**Given data:**

= = = = = = =

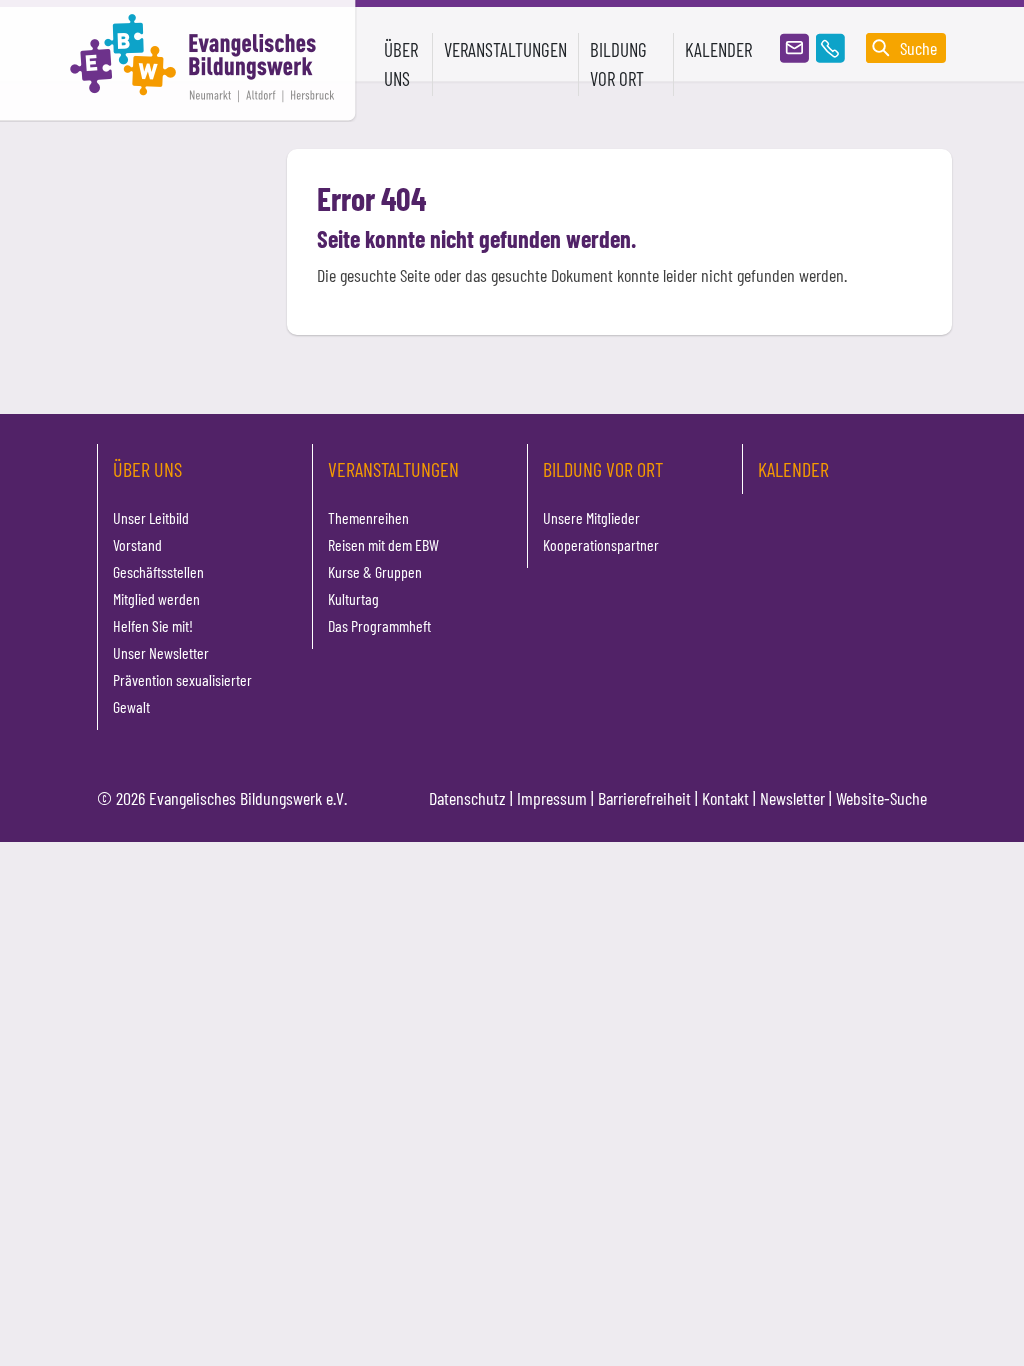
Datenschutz (467, 798)
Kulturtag (353, 598)
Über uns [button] (401, 64)
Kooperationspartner (601, 544)
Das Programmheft (379, 625)
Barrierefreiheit (644, 798)
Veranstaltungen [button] (505, 49)
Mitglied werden (156, 598)
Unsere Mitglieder (591, 517)
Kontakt (725, 798)
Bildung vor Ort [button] (618, 64)
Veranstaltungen (393, 469)
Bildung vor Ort (603, 469)
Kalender (718, 49)
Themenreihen (368, 517)
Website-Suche (881, 798)
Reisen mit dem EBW (383, 544)
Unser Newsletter (161, 652)
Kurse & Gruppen (375, 571)
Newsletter (792, 798)
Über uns (147, 469)
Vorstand (137, 544)
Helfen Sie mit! (153, 625)
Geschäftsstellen (158, 571)
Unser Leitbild (151, 517)
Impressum (552, 798)
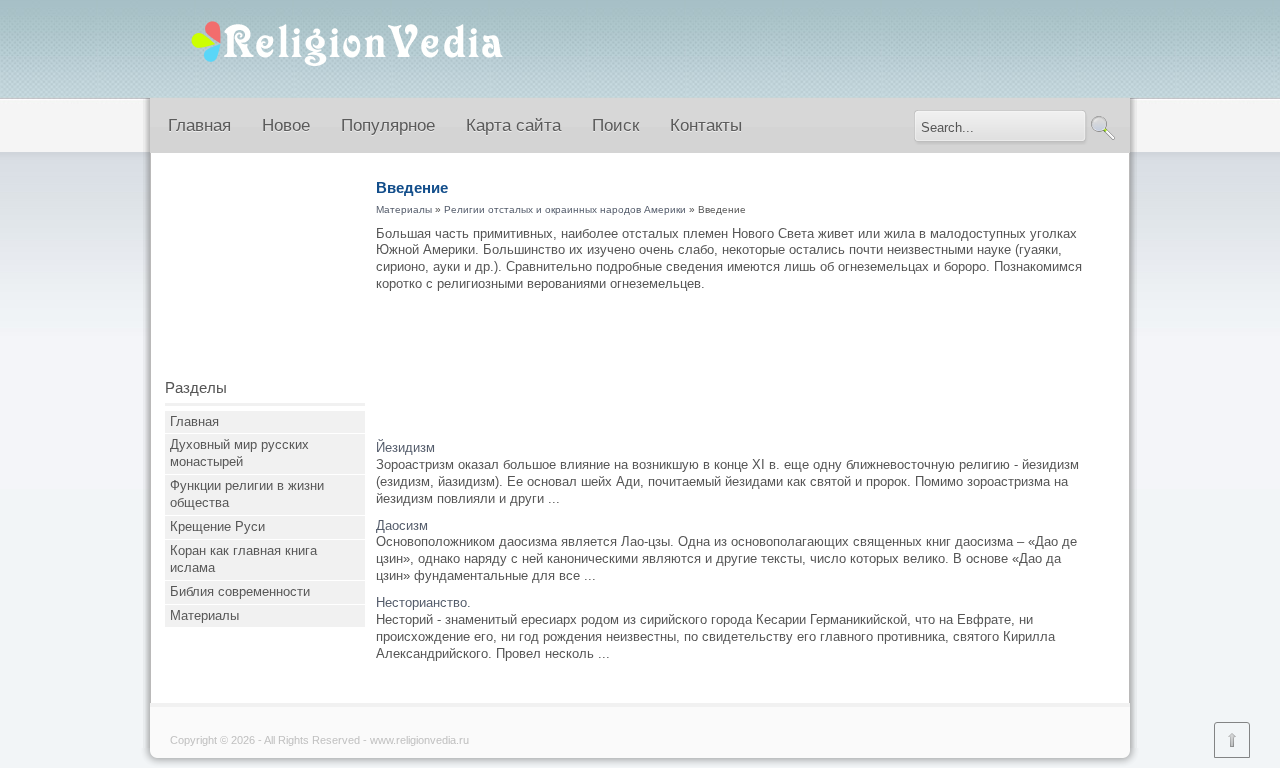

= = = = = = =

**What the task requires:** The answer must be all the lines above that hold the word "button".

**Solution for this exercise:**
Über uns [button] (401, 64)
Veranstaltungen [button] (505, 49)
Bildung vor Ort [button] (618, 64)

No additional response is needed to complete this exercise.